In re Cadejah AA.

Spain, J.

Appeal from an order of the Family Court of Otsego County (Burns, J.), entered February 16, 2006, which dismissed petitioner’s application, in a proceeding pursuant to Family Ct Act article 10, for modification of a prior order of disposition.

Petitioner, acting pro se, filed a petition seeking to reopen and vacate an October 19, 2004 order of Family Court which was affirmed on her direct appeal (25 AD3d 1027 [2006]). No responsive papers were filed and Family Court summarily dismissed the petition without a hearing, finding that it did not state a cause of action. Petitioner appeals, and we affirm.

To succeed in a collateral challenge to Family Court’s previous order finding that petitioner had neglected her daughter, it was incumbent upon petitioner to demonstrate that her admissions supporting Family Court’s findings were not knowingly made or to otherwise show “good cause” to vacate the order (Family Ct Act § 1051 [f]; § 1061; see Matter of Jeffrey X., 283 AD2d 687, 688 [2001]).

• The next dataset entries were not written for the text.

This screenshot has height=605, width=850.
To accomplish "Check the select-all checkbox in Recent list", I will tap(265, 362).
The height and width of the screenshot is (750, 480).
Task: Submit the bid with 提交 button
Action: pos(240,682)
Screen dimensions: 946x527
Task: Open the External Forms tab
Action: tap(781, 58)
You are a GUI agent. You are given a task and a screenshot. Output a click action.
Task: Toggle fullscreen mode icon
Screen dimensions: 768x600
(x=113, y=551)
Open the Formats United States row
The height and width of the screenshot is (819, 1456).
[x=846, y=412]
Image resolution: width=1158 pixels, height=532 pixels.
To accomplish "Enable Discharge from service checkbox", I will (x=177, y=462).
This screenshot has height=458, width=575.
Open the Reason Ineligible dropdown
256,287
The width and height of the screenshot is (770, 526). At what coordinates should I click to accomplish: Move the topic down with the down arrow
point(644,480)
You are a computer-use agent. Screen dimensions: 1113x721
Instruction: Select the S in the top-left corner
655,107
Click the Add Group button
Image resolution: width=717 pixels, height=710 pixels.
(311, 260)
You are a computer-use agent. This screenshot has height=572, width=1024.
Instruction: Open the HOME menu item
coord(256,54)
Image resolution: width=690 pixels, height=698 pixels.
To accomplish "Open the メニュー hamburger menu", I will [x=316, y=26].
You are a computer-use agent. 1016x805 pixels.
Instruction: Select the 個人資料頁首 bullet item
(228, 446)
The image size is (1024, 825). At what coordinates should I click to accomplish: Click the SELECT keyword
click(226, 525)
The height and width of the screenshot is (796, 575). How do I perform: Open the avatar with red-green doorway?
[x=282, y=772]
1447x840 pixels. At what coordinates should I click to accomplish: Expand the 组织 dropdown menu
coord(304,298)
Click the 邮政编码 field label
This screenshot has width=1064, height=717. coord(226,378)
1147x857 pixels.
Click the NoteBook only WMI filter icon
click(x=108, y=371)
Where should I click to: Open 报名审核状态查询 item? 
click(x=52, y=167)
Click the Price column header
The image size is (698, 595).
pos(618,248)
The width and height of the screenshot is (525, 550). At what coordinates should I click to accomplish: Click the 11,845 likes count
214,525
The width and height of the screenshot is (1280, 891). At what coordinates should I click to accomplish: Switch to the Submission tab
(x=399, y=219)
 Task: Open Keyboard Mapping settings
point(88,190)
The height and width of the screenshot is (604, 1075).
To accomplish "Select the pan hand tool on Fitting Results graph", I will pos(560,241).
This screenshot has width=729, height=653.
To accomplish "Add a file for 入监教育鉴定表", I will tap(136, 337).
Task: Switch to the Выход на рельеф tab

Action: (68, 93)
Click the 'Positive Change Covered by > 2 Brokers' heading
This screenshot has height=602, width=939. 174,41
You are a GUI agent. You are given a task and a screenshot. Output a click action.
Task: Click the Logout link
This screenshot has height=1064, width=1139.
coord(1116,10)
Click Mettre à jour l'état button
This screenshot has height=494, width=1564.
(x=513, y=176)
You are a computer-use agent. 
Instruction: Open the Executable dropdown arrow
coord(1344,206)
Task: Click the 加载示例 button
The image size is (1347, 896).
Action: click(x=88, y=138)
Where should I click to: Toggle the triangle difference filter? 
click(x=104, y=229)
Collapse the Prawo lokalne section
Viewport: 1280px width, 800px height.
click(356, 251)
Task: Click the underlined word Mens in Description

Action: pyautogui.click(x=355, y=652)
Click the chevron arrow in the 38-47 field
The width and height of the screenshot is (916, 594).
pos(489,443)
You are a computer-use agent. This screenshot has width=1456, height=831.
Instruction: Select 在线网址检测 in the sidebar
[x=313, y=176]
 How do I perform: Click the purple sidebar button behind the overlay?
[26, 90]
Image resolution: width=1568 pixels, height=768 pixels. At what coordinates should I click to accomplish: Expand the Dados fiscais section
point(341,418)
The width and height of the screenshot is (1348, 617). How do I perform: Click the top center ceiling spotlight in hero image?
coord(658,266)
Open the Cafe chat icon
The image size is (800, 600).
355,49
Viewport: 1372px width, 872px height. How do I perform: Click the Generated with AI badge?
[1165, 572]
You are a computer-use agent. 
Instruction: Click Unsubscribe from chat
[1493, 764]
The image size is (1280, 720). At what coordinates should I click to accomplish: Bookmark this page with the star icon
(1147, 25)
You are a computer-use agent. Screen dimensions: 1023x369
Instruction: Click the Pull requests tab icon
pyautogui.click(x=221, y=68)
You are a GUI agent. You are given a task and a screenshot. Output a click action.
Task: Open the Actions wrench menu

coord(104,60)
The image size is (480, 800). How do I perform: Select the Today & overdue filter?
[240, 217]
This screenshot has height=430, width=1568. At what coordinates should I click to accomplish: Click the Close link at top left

To the extent that the petition challenges the sufficiency of the record in the neglect proceeding to support a finding that petitioner made knowing and voluntary admissions of neglect, that issue was previously decided on the direct appeal and cannot be relitigated here (see Hejna v Reilly, 26 AD3d 709, 712 [2006]; Etzel v Etzel, 22 AD3d 906, 908 [2005]).

*1142Further, the allegations in this petition which were outside of the record on direct appeal are insufficient to demonstrate good cause to vacate Family Court’s order. One who seeks relief pursuant to Family Ct Act § 1061 “ ‘is not automatically entitled to a hearing, but must make some evidentiary showing sufficient to warrant a hearing’ ” (Matter of Melissa FF., 285 AD2d 682, 683 [2001], quoting Matter of Milhollen v Voelpel, 270 AD2d 422, 423 [2000]). The petition states, without any supporting papers or evidence, that prior to her appearance at the neglect proceeding petitioner was “held against [her] will in a closed courtroom” by her attorney who demanded that she “lie to the court or [her] son would be taken from [her].” This petition— submitted approximately 14 months following the entry of Family Court’s order and containing allegations which are inconsistent with her sworn admission allocution—is insufficient, standing alone, to support vacatur or to trigger a duty by the court to hold an evidentiary hearing (see Matter of Melissa FF., supra at 683-684; see also People v Passino, 25 AD3d 817, 818-819 [2006], lv denied 6 NY3d 816 [2006] [County Court entitled to dismiss criminal defendant’s CPL article 440 motion without an evidentiary hearing where motion was supported only by the defendant’s own affidavit]; People v Woodard, 23 AD3d 771, 772 [2005], lv denied 6 NY3d 782 [2006] [same]; People v Sayles, 17 AD3d 924, 924-925 [2005], lv denied 5 NY3d 794 [2005] [same]).

Cardona, P.J., Carpinello, Rose and Lahtinen, JJ., concur. Ordered that the order is affirmed, without costs.